![]() Chapter 4: A Glimpse of HellA Chapter by PaulCloverA light rain drizzled down on us as the Constable led me into the station with my hands cuffed behind me. At some
point, she had put her gun away and tucked it back into her holster. It was
only a matter of time before she ran out of nostrils to shove it in, so I guess
she was saving the other one for a special occasion.
She led me to the back of the station, which was white and clean and
generally horrible. Nobody asked her any questions, only stopping to crane
their heads at the new prisoner and wonder what The British Fellow had done to
deserve a night behind bars. My brain was sending messages across its different
parts, trying to piece together the flayed, volatile puzzle that haunted Abraboca
and, admittedly by my own doing, now my life. Imagine what it would have been like.
When that thought crossed my mind, it was Bernie’s voice I heard, whispering
through that crooked, boyish grin. Visiting
your daughter’s grave and finding only a hole and an empty coffin? The horror.

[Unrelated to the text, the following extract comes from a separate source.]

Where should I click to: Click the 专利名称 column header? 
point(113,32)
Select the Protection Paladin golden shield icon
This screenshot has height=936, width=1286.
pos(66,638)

The agony. The feeling in your heart, your soul, your spine. Poor little
Fishers. Poor little people in this big, messed up world. Who would want that
corpse? Who would want a charred, blackened body? Not exactly good
decoration. Put it together, Swansea.
Only a matter of time before it starts again. You let me burn. You let little
Naomi burn. Who’s next?
In my mind’s eye, I saw the graveyard. Saw the little black hand rising
out of the earth followed by a seared scalp and hollow eyes peering through the
darkness. I saw Naomi Fisher pull herself out of the soil and shamble out into
the night. I saw all these things and none of them. I saw very, very little.
Richard Parish had been confined to the last holding cell on the left.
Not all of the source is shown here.